Anye yang baru keluar dari kamar mandi, terkejut mendengar ucapan ibu mertuanya. Aiman adalah calon suami Raisa.

"Dia kayaknya juga naksir sama kamu," lanjut Bu Dini.

"Mama, udah," suara Arka membuat tiga orang yang ada di meja makan langsung menoleh. Robby kaget melihat ada Anyelir disana. Mungkinkah istrinya itu mendengar ucapan ibunya?

"Sera itu cantik, cocok jadi istri kedua kamu," Ririn malah sengaja memperjelas pembahasan mereka saat tahu ada Anyelir. Dia tersenyum miring, puas melihat ekspresi geram di wajah adik iparnya tersebut.

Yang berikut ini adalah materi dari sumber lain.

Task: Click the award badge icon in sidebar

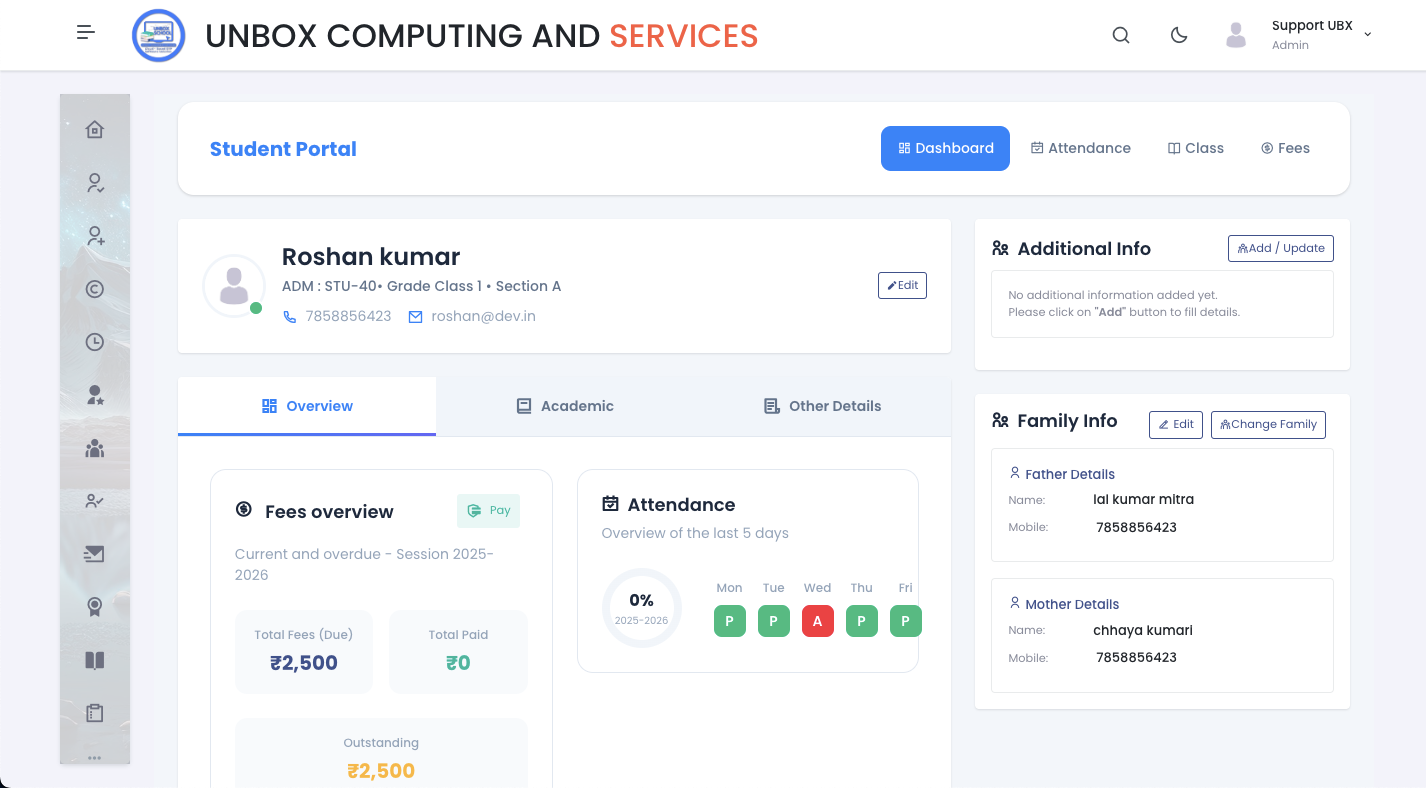Action: click(95, 607)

"Permisi, saya pulang dulu," Anye buru-buru pamit dan berjalan menuju pintu belakang.

"Mbak, kamu kenapa ngomong kayak gitu pas ada Anye?" Robby terlihat marah pada kakaknya tersebut.

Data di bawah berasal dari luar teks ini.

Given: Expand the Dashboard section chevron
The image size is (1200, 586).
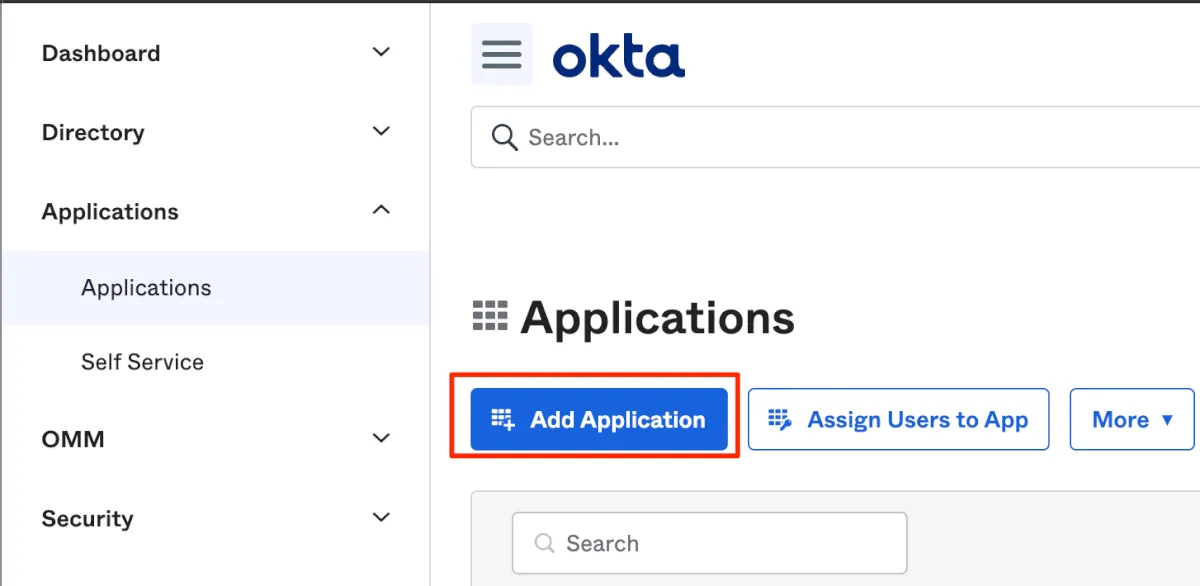Looking at the screenshot, I should [381, 52].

"Loh, salah kakak dimana? Kamu berhak loh nikah lagi. Istri kamu itu mandul, Rob. Sudah jelas di surat hasil pemeriksaan kesuburan jika Anye itu infertil, tidak subur alias mandul."

Robby berdecak kesal, beranjak dari duduknya lalu pulang, menyusul Anye.

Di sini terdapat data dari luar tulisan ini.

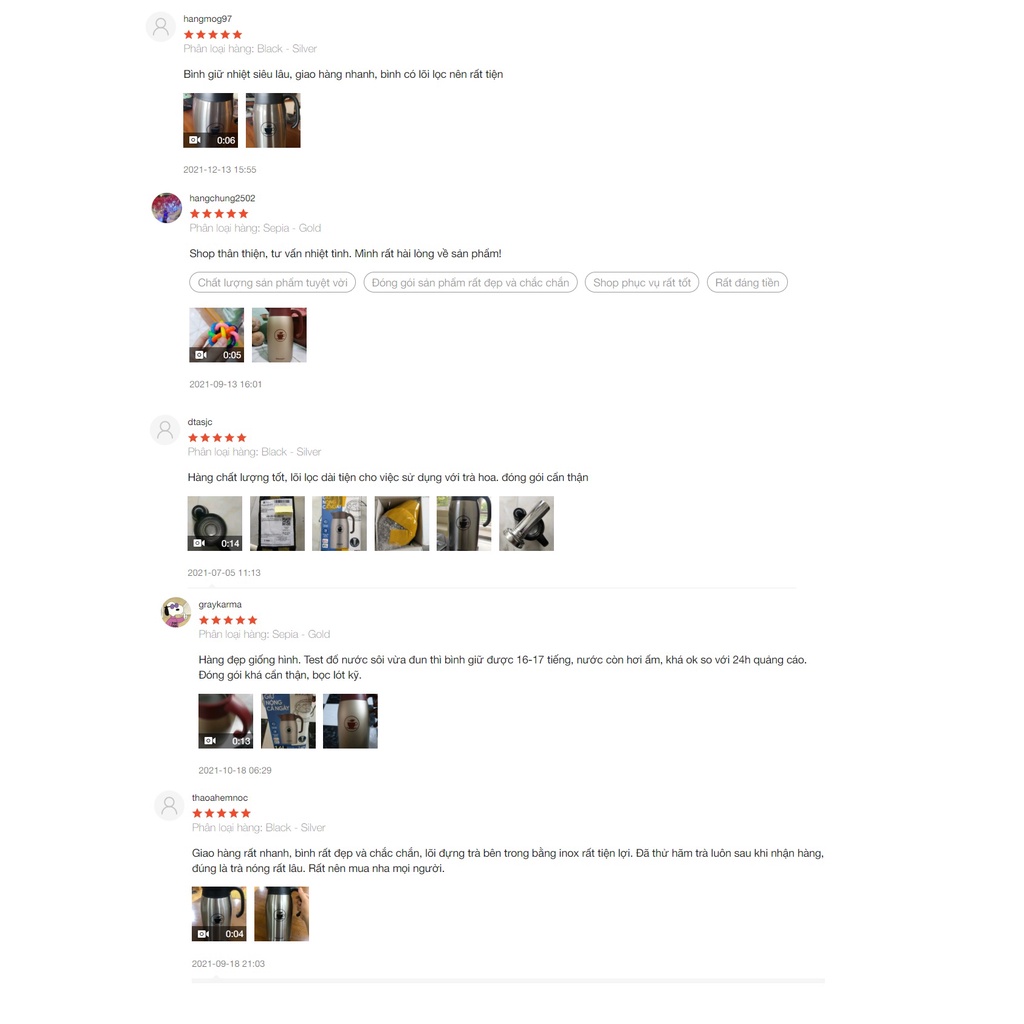Select the 'Rất đáng tiền' tag
Image resolution: width=1024 pixels, height=1024 pixels.
747,283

"Heran deh Ibu sama adik kamu itu," Bi Dini menatap pintu yang baru saja dilewati Robby dengan perasaan jengkel. "Cinta banget sama si Anye. Sudah tahu istrinya mandul, tapi gak mau nikah lagi apalagi nyeraiin. Kayaknya dia dipelet sama Anye, kalau enggak, gak mungkin dia seperti ini."

TATM BAB 2

Robby menghela nafas berat melihat Anye meringkuk di atas ranjang. Bahunya tampak berguncang, jadi meski tanpa melihat wajahnya, dia tahu jika istrinya tersebut sedang menangis. Ia berjalan ke arah Anye, duduk di sisi ranjang, mengalus kepala sang istri. "Gak usah dengerin ucapan Mbak Ririn."

"Gimana mau gak didengerin, Mas, ngomongnya di depan aku," sahut Anye di sela-sela isakannya. "Dia itu kayak sengaja."

"Ya maksud Mas, jangan dimasukin hati. Mas gak akan nikah lagi kok. Mas bakalan setia sama kamu."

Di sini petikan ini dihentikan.